Work task –
Write out, word for word, only the data from its first line to the line containing "You are a computer-use agent. Screen".

(Items from a dataset)
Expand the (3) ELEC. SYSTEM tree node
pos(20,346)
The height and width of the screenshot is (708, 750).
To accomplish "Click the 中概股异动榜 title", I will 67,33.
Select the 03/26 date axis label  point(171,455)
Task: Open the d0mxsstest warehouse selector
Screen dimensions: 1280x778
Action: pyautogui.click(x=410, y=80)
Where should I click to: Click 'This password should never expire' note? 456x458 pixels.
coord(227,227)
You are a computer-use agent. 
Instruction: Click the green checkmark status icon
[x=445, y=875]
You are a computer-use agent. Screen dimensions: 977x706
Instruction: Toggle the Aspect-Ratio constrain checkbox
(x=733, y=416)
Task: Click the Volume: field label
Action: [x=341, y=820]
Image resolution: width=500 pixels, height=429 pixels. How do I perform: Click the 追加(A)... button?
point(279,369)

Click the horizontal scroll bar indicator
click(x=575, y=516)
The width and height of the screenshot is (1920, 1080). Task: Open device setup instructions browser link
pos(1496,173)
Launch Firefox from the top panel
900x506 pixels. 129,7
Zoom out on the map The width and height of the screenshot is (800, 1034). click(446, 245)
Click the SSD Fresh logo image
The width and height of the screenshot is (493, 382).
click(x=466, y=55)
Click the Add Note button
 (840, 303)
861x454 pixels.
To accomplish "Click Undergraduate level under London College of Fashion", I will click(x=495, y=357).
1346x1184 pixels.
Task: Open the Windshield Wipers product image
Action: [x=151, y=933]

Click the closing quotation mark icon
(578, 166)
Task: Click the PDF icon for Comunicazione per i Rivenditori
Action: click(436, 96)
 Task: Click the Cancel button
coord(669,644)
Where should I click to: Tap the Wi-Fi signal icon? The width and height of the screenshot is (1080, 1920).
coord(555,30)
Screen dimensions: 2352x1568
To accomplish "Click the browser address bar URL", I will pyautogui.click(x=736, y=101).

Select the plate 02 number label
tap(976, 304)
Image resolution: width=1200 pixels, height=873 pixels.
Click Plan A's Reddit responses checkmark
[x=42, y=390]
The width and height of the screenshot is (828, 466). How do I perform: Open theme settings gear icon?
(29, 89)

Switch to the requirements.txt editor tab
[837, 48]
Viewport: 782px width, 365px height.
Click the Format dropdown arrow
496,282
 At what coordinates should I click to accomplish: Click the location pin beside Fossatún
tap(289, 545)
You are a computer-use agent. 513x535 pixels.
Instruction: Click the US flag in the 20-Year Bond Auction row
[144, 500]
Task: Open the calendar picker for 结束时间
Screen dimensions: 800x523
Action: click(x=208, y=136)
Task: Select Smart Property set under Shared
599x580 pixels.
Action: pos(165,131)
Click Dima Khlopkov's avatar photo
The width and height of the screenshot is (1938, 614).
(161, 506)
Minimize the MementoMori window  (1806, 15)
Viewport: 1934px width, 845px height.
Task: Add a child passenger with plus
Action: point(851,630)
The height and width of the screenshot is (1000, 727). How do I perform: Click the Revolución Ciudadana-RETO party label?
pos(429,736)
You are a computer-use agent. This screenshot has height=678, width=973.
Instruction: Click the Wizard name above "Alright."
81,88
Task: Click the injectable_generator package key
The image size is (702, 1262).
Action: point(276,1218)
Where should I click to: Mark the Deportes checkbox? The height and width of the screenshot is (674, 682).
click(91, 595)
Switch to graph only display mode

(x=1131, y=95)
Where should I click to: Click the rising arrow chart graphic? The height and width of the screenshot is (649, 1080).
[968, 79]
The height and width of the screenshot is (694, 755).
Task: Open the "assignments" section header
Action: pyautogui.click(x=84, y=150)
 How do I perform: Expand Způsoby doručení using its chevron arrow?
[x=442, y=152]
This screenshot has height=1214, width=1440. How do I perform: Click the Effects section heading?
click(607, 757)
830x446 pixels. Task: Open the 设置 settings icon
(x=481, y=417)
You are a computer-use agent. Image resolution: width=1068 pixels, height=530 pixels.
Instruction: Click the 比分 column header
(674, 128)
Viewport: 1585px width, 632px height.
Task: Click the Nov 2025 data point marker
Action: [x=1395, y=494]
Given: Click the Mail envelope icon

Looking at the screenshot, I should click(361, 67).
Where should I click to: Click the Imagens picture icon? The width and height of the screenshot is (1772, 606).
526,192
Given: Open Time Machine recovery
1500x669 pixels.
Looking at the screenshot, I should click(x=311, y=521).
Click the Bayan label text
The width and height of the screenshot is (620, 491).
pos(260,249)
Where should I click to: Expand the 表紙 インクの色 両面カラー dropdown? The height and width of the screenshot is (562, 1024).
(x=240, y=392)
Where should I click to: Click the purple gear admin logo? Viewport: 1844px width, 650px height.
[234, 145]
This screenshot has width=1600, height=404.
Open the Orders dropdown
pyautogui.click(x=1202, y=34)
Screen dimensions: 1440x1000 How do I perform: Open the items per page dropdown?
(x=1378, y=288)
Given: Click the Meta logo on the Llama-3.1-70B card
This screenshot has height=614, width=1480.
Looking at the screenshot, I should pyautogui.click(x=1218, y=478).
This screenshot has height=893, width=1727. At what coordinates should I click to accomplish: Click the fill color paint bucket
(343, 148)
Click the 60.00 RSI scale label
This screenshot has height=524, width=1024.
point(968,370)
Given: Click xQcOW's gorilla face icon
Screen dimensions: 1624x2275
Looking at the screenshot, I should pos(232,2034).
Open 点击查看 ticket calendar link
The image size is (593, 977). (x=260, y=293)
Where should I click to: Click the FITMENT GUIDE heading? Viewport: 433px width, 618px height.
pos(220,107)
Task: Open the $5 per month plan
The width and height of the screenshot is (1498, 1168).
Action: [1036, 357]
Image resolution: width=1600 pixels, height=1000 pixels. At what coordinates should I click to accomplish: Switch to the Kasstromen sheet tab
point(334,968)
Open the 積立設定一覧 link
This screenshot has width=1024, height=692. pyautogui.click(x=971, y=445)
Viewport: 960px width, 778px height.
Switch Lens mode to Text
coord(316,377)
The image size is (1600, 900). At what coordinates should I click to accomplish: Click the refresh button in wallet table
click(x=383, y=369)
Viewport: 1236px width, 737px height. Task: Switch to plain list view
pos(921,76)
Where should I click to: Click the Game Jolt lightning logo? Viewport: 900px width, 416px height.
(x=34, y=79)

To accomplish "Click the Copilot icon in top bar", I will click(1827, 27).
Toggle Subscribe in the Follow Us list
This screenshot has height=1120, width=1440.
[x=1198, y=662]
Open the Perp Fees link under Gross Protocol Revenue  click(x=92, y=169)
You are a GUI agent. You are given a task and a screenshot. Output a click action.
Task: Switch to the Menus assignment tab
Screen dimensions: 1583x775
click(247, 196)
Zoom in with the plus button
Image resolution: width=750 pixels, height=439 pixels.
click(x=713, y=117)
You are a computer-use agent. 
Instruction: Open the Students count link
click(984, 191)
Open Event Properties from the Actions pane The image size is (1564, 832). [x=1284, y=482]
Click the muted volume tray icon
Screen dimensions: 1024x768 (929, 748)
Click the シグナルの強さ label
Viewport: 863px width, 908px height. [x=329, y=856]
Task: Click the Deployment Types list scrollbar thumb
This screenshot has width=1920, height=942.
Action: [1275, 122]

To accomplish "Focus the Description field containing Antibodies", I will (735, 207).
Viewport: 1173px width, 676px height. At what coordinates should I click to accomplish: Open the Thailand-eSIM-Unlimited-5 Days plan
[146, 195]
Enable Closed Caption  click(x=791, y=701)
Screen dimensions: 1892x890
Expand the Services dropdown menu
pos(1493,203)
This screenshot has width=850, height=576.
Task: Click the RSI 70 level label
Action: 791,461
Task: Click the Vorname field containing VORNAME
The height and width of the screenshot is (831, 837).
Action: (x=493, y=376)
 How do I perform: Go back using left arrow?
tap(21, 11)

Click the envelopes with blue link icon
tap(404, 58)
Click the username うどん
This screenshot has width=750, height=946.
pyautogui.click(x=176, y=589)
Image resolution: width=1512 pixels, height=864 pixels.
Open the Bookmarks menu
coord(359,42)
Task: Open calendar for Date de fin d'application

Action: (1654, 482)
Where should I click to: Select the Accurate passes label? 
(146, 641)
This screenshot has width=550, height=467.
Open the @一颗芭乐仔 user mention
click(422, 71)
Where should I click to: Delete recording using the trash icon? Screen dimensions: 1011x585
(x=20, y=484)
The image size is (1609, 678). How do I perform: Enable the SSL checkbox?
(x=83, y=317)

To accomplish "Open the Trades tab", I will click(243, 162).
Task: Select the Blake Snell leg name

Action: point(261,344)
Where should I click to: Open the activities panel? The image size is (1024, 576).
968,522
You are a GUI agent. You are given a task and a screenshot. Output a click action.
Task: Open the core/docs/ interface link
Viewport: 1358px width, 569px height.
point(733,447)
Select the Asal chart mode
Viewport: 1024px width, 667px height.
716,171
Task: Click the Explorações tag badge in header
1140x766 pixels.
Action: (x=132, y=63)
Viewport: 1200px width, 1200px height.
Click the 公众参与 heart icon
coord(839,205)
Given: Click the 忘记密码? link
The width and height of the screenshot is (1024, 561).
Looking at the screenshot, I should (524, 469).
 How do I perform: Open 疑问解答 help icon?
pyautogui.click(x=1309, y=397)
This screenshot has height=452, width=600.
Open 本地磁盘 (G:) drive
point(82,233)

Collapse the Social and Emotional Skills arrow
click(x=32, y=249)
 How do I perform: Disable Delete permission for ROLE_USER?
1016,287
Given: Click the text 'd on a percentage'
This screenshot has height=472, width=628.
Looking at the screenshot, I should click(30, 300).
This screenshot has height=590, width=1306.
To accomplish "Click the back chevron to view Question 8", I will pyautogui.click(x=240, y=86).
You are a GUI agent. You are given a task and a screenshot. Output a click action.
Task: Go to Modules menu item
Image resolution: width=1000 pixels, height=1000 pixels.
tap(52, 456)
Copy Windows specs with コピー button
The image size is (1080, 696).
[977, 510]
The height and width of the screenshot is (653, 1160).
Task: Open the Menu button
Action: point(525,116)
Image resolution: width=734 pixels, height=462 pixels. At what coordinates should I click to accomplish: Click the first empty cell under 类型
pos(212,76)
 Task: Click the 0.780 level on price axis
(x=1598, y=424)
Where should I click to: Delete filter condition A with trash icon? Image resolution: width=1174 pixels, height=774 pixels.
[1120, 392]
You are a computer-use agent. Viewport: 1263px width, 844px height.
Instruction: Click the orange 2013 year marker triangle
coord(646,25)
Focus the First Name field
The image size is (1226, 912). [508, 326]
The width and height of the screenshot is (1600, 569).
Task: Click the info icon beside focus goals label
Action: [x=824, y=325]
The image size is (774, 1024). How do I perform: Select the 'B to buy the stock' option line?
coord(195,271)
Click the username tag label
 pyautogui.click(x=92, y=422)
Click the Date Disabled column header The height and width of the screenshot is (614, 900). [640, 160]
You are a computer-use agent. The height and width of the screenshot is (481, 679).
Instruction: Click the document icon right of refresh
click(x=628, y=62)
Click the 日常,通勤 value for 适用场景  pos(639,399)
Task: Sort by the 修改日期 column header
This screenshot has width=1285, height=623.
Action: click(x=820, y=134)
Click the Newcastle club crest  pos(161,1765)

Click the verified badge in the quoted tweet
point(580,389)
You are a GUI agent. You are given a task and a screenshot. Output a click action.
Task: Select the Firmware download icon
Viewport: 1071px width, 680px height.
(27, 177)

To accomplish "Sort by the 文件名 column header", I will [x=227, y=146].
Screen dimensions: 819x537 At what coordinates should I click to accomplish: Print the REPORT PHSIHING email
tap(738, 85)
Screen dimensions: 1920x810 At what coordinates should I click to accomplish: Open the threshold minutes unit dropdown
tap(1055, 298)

Completed exercise –
Expand the (3) ELEC. SYSTEM tree node
pos(20,346)
The height and width of the screenshot is (708, 750).
To accomplish "Click the 中概股异动榜 title", I will 67,33.
Select the 03/26 date axis label  point(171,455)
Task: Open the d0mxsstest warehouse selector
Screen dimensions: 1280x778
Action: pyautogui.click(x=410, y=80)
Where should I click to: Click 'This password should never expire' note? 456x458 pixels.
coord(227,227)
You are a computer-use agent. 
Instruction: Click the green checkmark status icon
[x=445, y=875]
You are a computer-use agent. Screen dimensions: 977x706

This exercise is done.